> **WHAT IS BEING ASKED**
Exactly as they appear, set down all the lines of the material.
-- Opening Marker --
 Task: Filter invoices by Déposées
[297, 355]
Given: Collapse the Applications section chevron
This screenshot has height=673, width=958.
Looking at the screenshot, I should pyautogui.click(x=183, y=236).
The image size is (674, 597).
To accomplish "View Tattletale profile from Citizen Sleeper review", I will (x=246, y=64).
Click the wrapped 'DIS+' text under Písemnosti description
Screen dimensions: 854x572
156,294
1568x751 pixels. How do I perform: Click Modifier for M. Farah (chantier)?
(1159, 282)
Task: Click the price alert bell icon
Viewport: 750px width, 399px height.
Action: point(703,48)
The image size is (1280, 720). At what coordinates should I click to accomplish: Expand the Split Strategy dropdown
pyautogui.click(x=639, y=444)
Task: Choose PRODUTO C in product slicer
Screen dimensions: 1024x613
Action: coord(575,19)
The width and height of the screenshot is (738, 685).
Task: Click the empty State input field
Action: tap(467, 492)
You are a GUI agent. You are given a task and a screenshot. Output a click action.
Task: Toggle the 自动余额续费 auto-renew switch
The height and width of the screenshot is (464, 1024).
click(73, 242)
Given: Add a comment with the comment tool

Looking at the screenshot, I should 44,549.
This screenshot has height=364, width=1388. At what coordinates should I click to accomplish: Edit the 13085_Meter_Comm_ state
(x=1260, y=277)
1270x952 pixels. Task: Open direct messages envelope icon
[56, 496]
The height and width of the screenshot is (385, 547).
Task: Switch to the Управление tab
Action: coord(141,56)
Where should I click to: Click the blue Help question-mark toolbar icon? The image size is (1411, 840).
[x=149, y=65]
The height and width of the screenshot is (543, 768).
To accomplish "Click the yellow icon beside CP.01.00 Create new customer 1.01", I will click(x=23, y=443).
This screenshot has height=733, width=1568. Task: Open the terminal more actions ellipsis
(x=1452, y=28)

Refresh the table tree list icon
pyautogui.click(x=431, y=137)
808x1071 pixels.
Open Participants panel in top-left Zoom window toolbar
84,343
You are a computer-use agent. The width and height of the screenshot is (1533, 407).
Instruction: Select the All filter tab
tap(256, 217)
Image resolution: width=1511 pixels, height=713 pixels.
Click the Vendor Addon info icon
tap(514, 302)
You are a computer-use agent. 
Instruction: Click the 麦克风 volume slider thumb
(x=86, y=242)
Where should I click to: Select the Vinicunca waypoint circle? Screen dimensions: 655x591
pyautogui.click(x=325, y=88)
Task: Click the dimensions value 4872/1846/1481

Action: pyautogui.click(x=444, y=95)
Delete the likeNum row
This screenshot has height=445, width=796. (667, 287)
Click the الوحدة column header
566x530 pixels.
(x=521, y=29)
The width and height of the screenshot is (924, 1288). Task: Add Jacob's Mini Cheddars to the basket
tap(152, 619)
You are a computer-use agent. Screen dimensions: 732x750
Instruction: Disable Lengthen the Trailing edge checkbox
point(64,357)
-- Closing Marker --
> **PROBLEM SOLUTION**
 Task: Filter invoices by Déposées
[297, 355]
Given: Collapse the Applications section chevron
This screenshot has height=673, width=958.
Looking at the screenshot, I should pyautogui.click(x=183, y=236).
The image size is (674, 597).
To accomplish "View Tattletale profile from Citizen Sleeper review", I will (x=246, y=64).
Click the wrapped 'DIS+' text under Písemnosti description
Screen dimensions: 854x572
156,294
1568x751 pixels. How do I perform: Click Modifier for M. Farah (chantier)?
(1159, 282)
Task: Click the price alert bell icon
Viewport: 750px width, 399px height.
Action: point(703,48)
The image size is (1280, 720). At what coordinates should I click to accomplish: Expand the Split Strategy dropdown
pyautogui.click(x=639, y=444)
Task: Choose PRODUTO C in product slicer
Screen dimensions: 1024x613
Action: coord(575,19)
The width and height of the screenshot is (738, 685).
Task: Click the empty State input field
Action: tap(467, 492)
You are a GUI agent. You are given a task and a screenshot. Output a click action.
Task: Toggle the 自动余额续费 auto-renew switch
The height and width of the screenshot is (464, 1024).
click(73, 242)
Given: Add a comment with the comment tool

Looking at the screenshot, I should 44,549.
This screenshot has height=364, width=1388. At what coordinates should I click to accomplish: Edit the 13085_Meter_Comm_ state
(x=1260, y=277)
1270x952 pixels. Task: Open direct messages envelope icon
[56, 496]
The height and width of the screenshot is (385, 547).
Task: Switch to the Управление tab
Action: coord(141,56)
Where should I click to: Click the blue Help question-mark toolbar icon? The image size is (1411, 840).
[x=149, y=65]
The height and width of the screenshot is (543, 768).
To accomplish "Click the yellow icon beside CP.01.00 Create new customer 1.01", I will click(x=23, y=443).
This screenshot has height=733, width=1568. Task: Open the terminal more actions ellipsis
(x=1452, y=28)

Refresh the table tree list icon
pyautogui.click(x=431, y=137)
808x1071 pixels.
Open Participants panel in top-left Zoom window toolbar
84,343
You are a computer-use agent. The width and height of the screenshot is (1533, 407).
Instruction: Select the All filter tab
tap(256, 217)
Image resolution: width=1511 pixels, height=713 pixels.
Click the Vendor Addon info icon
tap(514, 302)
You are a computer-use agent. 
Instruction: Click the 麦克风 volume slider thumb
(x=86, y=242)
Where should I click to: Select the Vinicunca waypoint circle? Screen dimensions: 655x591
pyautogui.click(x=325, y=88)
Task: Click the dimensions value 4872/1846/1481

Action: pyautogui.click(x=444, y=95)
Delete the likeNum row
This screenshot has height=445, width=796. (667, 287)
Click the الوحدة column header
566x530 pixels.
(x=521, y=29)
The width and height of the screenshot is (924, 1288). Task: Add Jacob's Mini Cheddars to the basket
tap(152, 619)
You are a computer-use agent. Screen dimensions: 732x750
Instruction: Disable Lengthen the Trailing edge checkbox
point(64,357)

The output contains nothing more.